Van der Merwe’s man of the match haul was helped as much by the Lions’ ability to find their outside backs space as it was by the hosts’ strange decision to swap their wingers – the physical Werner Kok and the slight Thaakir Abrahams – around, meaning the latter faced the big, powerful and fast Scot.

With a size differential of 19cm and 29kg, Abrahams looked as hapless as the 10-year-old run over by England Prime Minister Boris Johnson a couple of years ago as he was brushed aside by the brute from George to open his account.

Welshman Adams appears to be taking to the field with a GPS, such has his happy knack for being at the right place at the right time been.

As plucky as the hosts – who ran onto the field to the Getting Strong Now song from Rocky – were, Van der Merwe’s muscular hat-trick wasn’t the only example of the game being a case of men against boys.

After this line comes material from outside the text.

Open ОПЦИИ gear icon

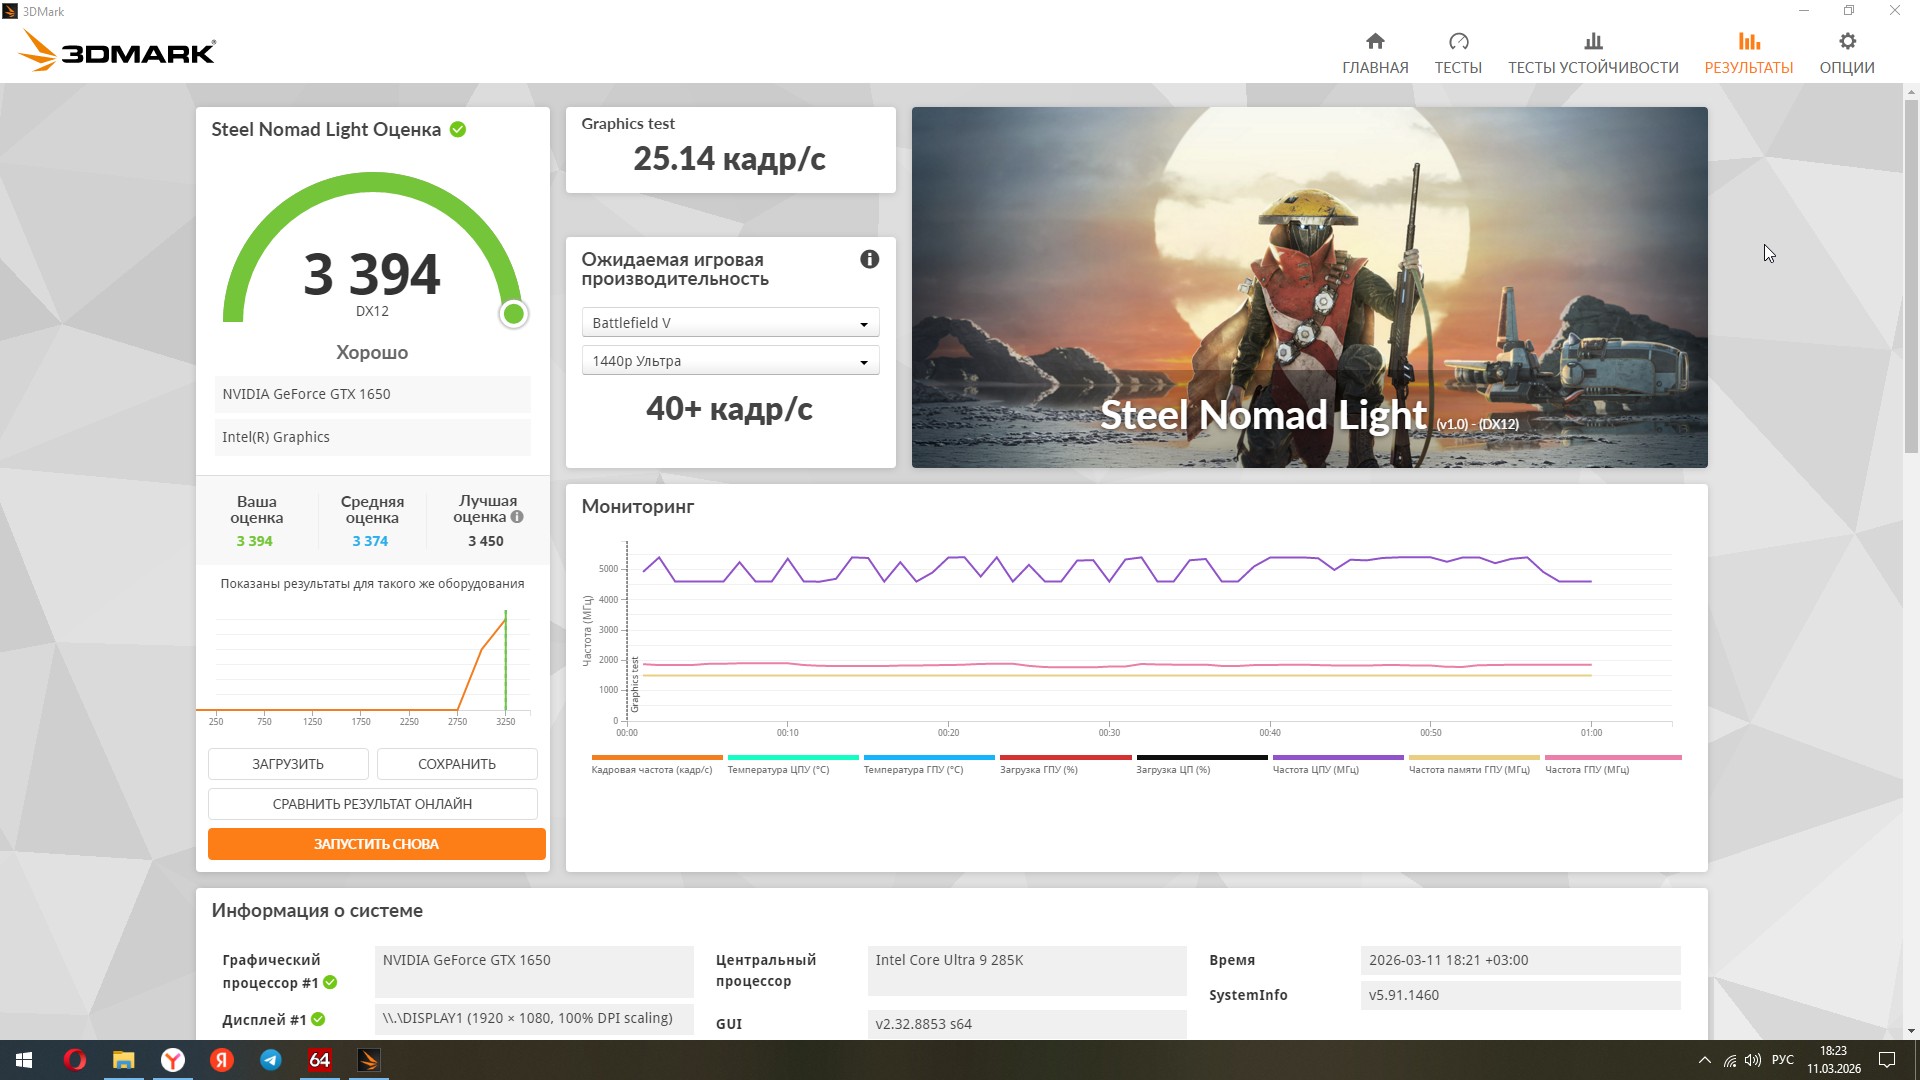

With their physicality in contact occupying for Sharks than should have been the case, the net effect was a narrowing of the hosts’ defence and an opening of opportunities out wide. Coupled with the intensity and searing tempo at which the Lions were playing, the Sharks – themselves not a Highveld team – had no hope.

The scrums initially sprang a surprise with Billy Vunipola coughing up two penalties against his opposite number Khutha Mchunu, but the moment he set that record straight in the 37th minute with a penalty of his own the Lions scrum never found a reverse gear again.

The Sharks, having lost their specialist caller Hyron Andrews as early as the ninth minute to a head knock, found themselves under constant pressure from the Lions, who either forced them to tap on their own ball or had their attempted lineout drive stopped dead.

And to cap off the dominant performance, the visitors – led by the thieving loose-trio Sam Simmonds, Josh Navidi and Tom Curry – either rendered the hosts’ ball at the rucks shop-soiled goods or just plain stolen.

At no stage can the Sharks be said to have gone away in the contest despite the obvious mismatch – and they did have their moments but repeatedly undermined them with forced and unforced errors in the red zone – but every time they had ball in hand they were quickly enveloped by a red blanket of Lions defenders whose lightning line-speed often hinted at a false start out the blocks.

Off-side or not, Gatland’s lot passed the resilience test on what turned out to be a red letter day.